SP and I have been seeing each other for a week now. We’ve known each other for over a month and in that time I have been staggered by how honest and open he is, and how natural it feels for me to tell him stuff.

Unlike previous relationships, I just don’t feel the need to be someone who I’m not. I don’t feel that I have to hide any part of me…even those parts that I hate the most.

I’m also bowled over by how much we laugh at things.

Earlier tonight while SP and I were chatting, I felt this bubbling, rising need in me to confess something to him. Something that some of my friends know about, but something that has caused some people to ‘lose all their respect' for me when I admitted it.

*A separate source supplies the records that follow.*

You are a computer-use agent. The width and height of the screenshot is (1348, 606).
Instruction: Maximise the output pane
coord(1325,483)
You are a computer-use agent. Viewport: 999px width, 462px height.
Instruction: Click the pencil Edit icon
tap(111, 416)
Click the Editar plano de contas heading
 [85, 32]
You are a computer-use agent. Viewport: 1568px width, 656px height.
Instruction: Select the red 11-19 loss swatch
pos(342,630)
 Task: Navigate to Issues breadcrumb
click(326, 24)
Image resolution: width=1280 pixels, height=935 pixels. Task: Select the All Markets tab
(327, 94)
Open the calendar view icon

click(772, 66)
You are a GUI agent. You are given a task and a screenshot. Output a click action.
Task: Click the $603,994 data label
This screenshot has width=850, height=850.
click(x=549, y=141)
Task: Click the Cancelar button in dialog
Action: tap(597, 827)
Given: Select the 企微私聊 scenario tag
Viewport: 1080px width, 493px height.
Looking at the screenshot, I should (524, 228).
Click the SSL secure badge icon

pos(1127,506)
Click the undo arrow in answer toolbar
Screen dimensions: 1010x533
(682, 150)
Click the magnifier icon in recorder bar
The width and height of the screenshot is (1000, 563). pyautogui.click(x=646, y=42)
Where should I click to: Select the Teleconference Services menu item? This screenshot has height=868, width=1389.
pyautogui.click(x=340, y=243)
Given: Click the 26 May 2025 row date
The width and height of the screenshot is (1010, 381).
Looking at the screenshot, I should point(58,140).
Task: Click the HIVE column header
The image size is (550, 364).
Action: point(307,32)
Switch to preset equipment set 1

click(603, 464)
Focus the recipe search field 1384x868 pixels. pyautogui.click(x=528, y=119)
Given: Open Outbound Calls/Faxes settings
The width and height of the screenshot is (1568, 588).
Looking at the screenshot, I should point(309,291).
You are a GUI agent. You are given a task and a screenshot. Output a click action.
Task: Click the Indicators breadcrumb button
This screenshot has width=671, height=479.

I felt a bit seedy, a bit dirty, and I really wasn’t that sure how SP’d take it. Truth be known, I was more than a little concerned that he may react badly. But I threw caution to the wind;

PPQ: Errrm, SP?

SP: Yes PPQ?

PPQ: I have a confession to make

SP: Uh huh. Is it scary?

PPQ: Scary? No...you wanna hear?

SP: Yeah, shoot

PPQ: Errm...well....I....errr.....I have a penchant for ginger boys

SP: Oh

PPQ: You want to disown me then?

SP: No....You want me to dye me hair?!


And for those curious cats out there, no I don’t want him to dye his hair, but god.....laugh? I nearly wet my pants!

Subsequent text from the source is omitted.